Закатив глаза, я поднимаюсь на ноги, направляясь к ней с пистолетом и телефоном в кармане, и как только я оказываюсь на расстоянии вытянутой руки, она берет меня под руку и тащит по коридору. Справа в поле зрения появляется кухня, когда Нонна радостно напевает рядом со мной.
Ребята сидят за обеденным столом в дальнем конце комнаты, рядом с дверями патио, ведущими в сад, но я игнорирую их и первым делом захожу на кухню.
Интерьер оформлен в деревенском стиле, с кремовыми шкафчиками и оливково-зеленой краской на стенах, которая идеально сочетается с деревянными столешницами. Терракотовая плитка на полу дополняет атмосферу, а над обеденным столом висит люстра. Столешницы обрамляют комнату островом в центре, а из-за количества кастрюль и сковородок, разбросанных вокруг, кажется, что Нонне нравится использовать каждый доступный ей дюйм пространства.

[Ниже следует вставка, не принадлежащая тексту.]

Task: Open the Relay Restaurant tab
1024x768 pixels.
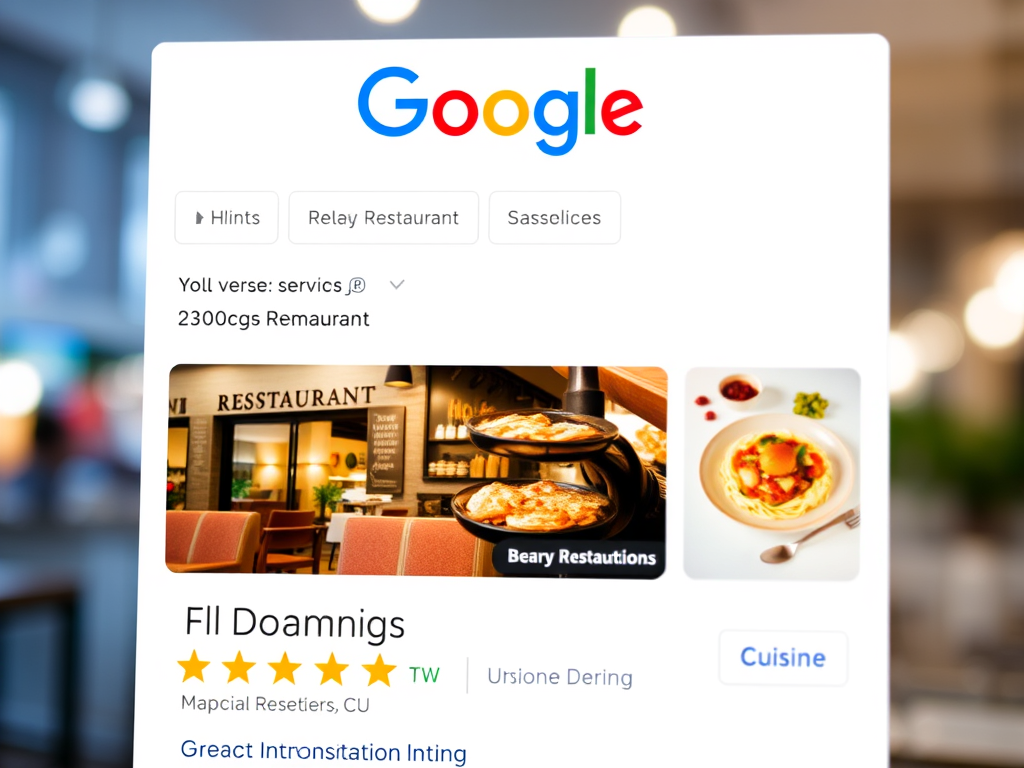Action: (x=383, y=217)
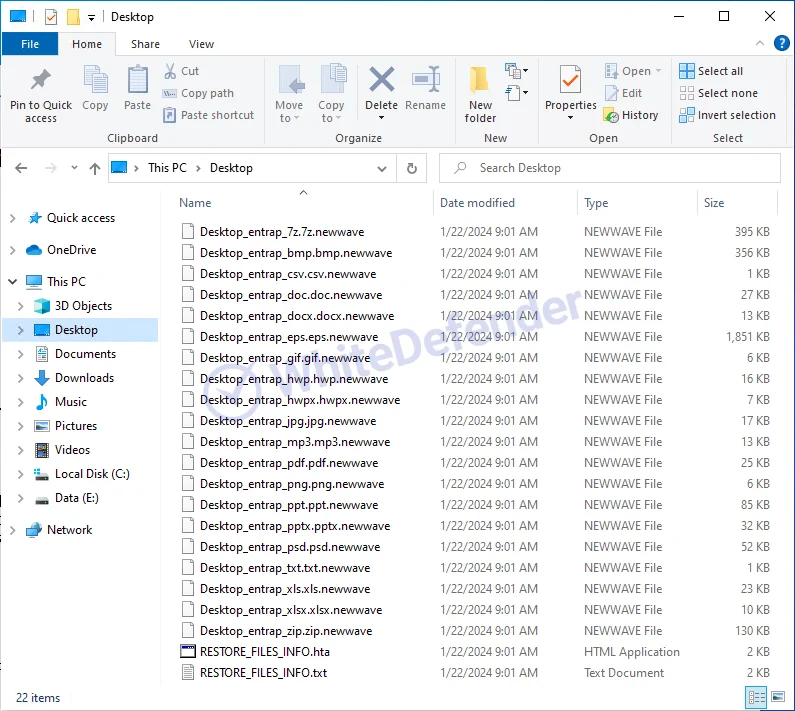The image size is (795, 711).
Task: Click the Help question mark icon
Action: 782,44
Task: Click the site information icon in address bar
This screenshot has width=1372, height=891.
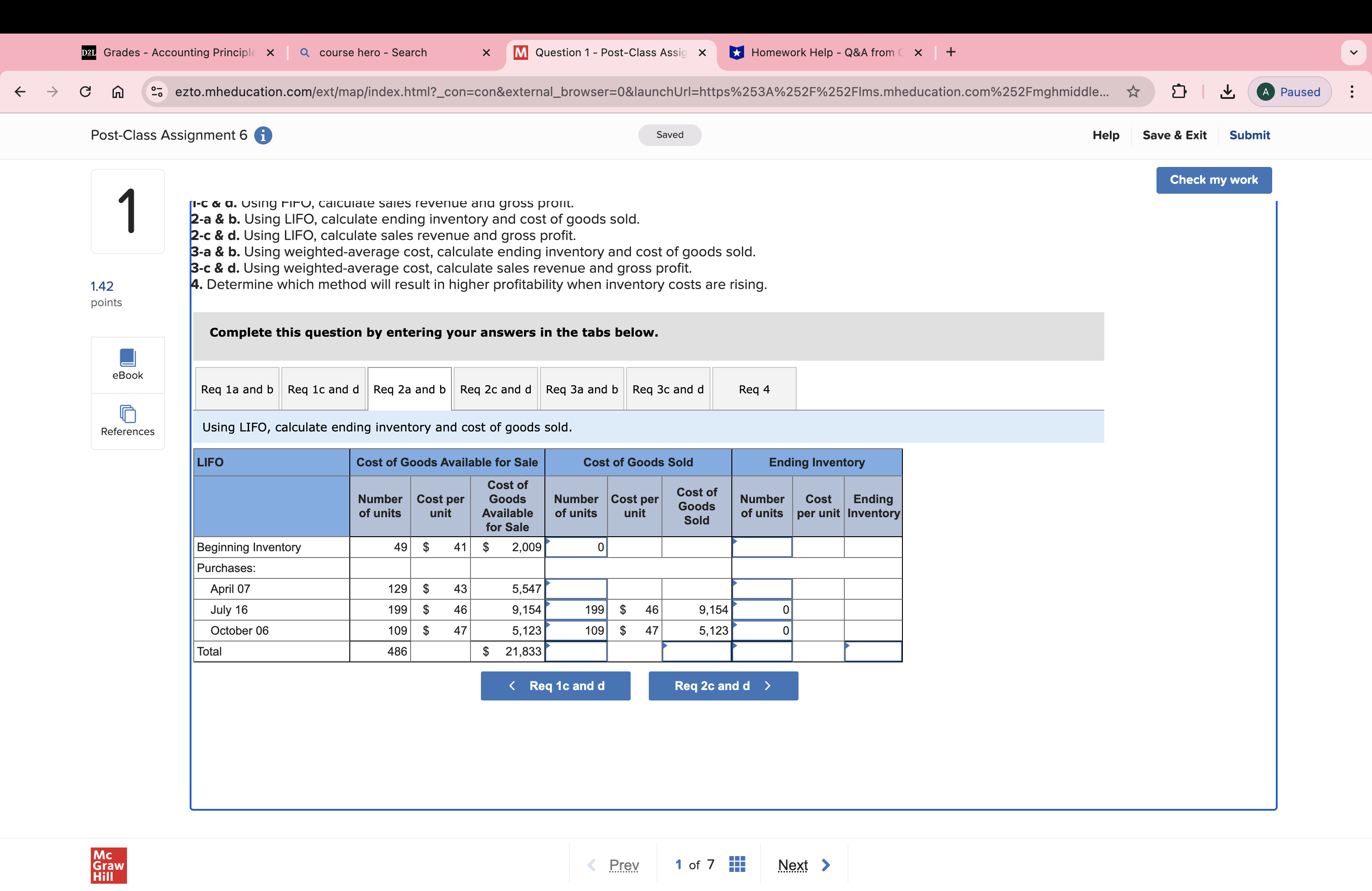Action: click(x=156, y=91)
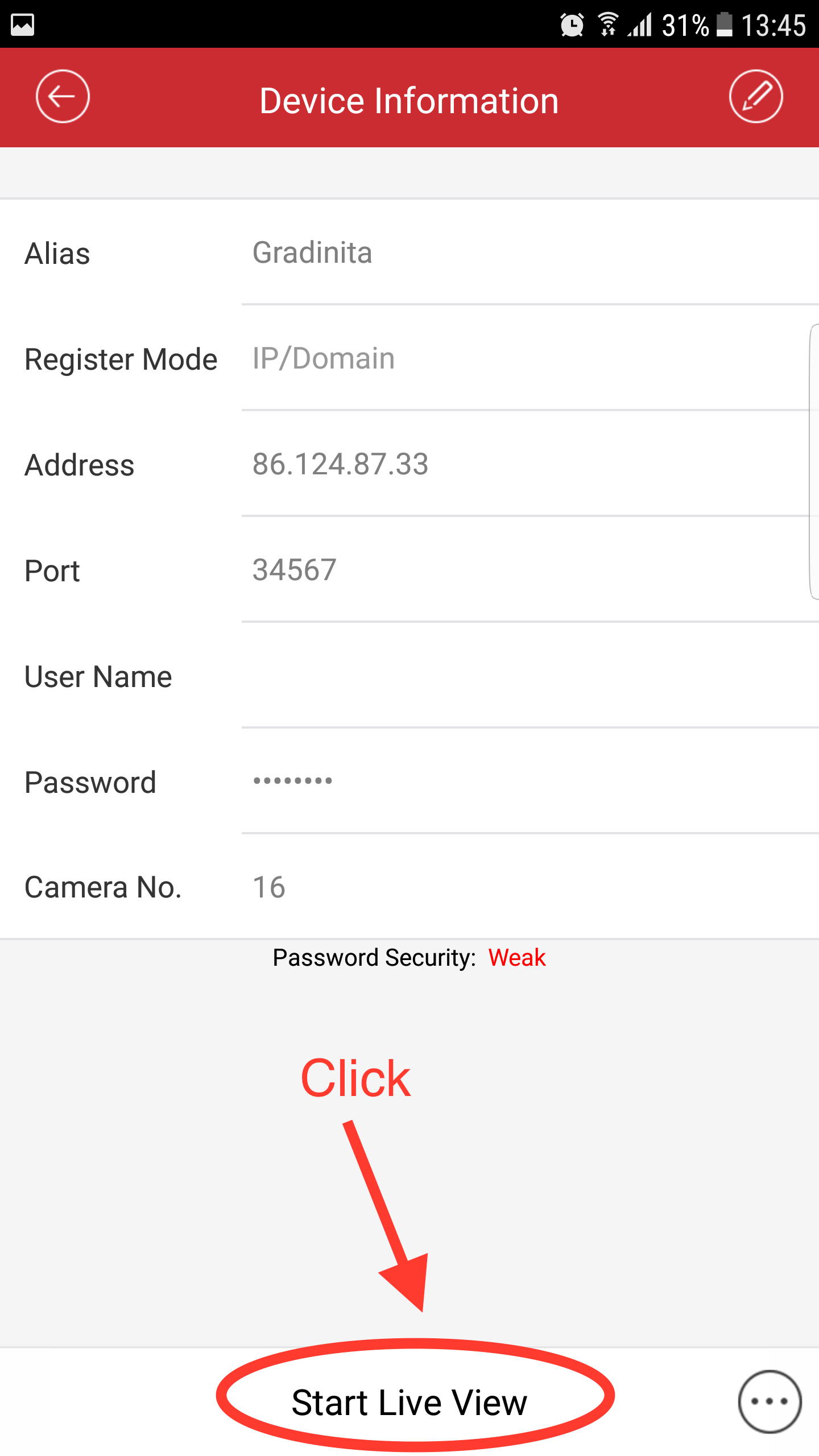Tap the masked Password field

pyautogui.click(x=530, y=781)
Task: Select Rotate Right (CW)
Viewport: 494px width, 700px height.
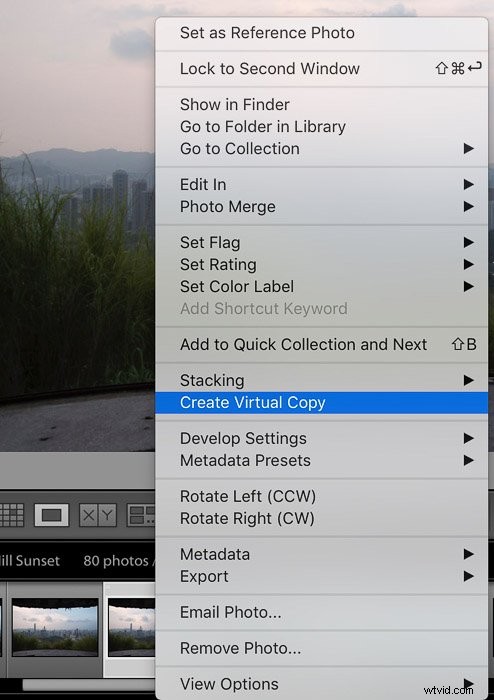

Мой взгляд наконец возвращается к трем братьям, пристально смотрящим на меня с другого конца комнаты, когда Нонна подталкивает нас к ним. Мне приходится
Вито одет в облегающую черную футболку и шорты в тон. На его виске выступили капельки пота, а вены выступили на руках, намекая на то, что он тренировался с тех пор, как я видела его в последний раз. Но что привлекает мое внимание больше всего, так это шрамы, которые разбросаны по всем его запястьям до локтя, каждый такой же глубокий, как и следующий, напоминающий те, что также обрамляют его шею.
Энцо выглядит как всегда сексуально в серых спортивных штанах и футболке в тон. Его мышино-светлые волосы, как обычно, заправлены за ухо, но озорства, которое обычно светится в его глазах, там нет.
Маттео — единственный, кто застает меня врасплох. Я видела, как двое других что-то расстегивали, надевая костюм, намекая, что это не их любимый вид одежды, но обычно он остается уравновешенным и собранным. Но не сейчас. В черной футболке-поло и джинсах он выглядит почти совсем другим человеком.
Если они и чувствуют, что я разглядываю их с ног до головы, никто из них не произносит ни слова, пока я сажусь напротив Энцо, куда меня сажает Нонна, прежде чем сесть слева от меня, лицом к Маттео.
Я провожу языком по нижней губе и смотрю сквозь ресницы на Энцо, наблюдая, как раздражение застилает его взгляд. От запаха горячей еды у меня урчит в животе, напоминая, что я ничего не ела со вчерашнего вечера.
Когда я тянусь за столовыми приборами, никто не произносит ни слова, пока мои руки не застывают, готовые поднести вилку с каннеллони ко рту.
— Заложники не должны сидеть с нами за столом, пока мы едим, Нонна. — Презрение на языке Маттео неоспоримо, и Нонна насмехается над ним в ответ.
— Мы здесь не держим заложников, Маттео. Они либо мертвы, либо нет, и, насколько я вижу, ее сердце все еще работает. — Она щелкает языком, как будто на этом все заканчивается, и теперь моя очередь усмехаться, когда я качаю ей головой.
— Мое сердце никогда не работало, но я все еще дышу, — поправляю я, прежде чем откусить первый кусочек ее каннеллони. Я стону от удовольствия, ощущая вкус во рту, заставляя Нонну улыбаться от уха до уха, когда она машет мне вилкой. "Я же тебе говорила" вспыхивает в ее глазах, но она не произносит это в слух, и я ценю это, когда принимаюсь за еду.
Удивительно, но никто ничего не комментирует, и мы продолжаем есть в тишине. Каждый нерв в моем теле вибрирует от осознания того, что мое прошлое не позволяет расслабиться, когда я знаю, что моя жизнь все еще висит на волоске. Моя правая рука продолжает тянуться к карману, ощущая тяжесть пистолета, как страховочную сетку, пока я не доедаю со своей тарелки.
Я бормочу слова благодарности Нонне, прежде чем полностью переключить свое внимание на братьев Де Лука, сидящих напротив меня. Теперь, когда в моем организме появилась еда, я более чем готова снова встать из-за стола, но сначала у меня на уме одна вещь.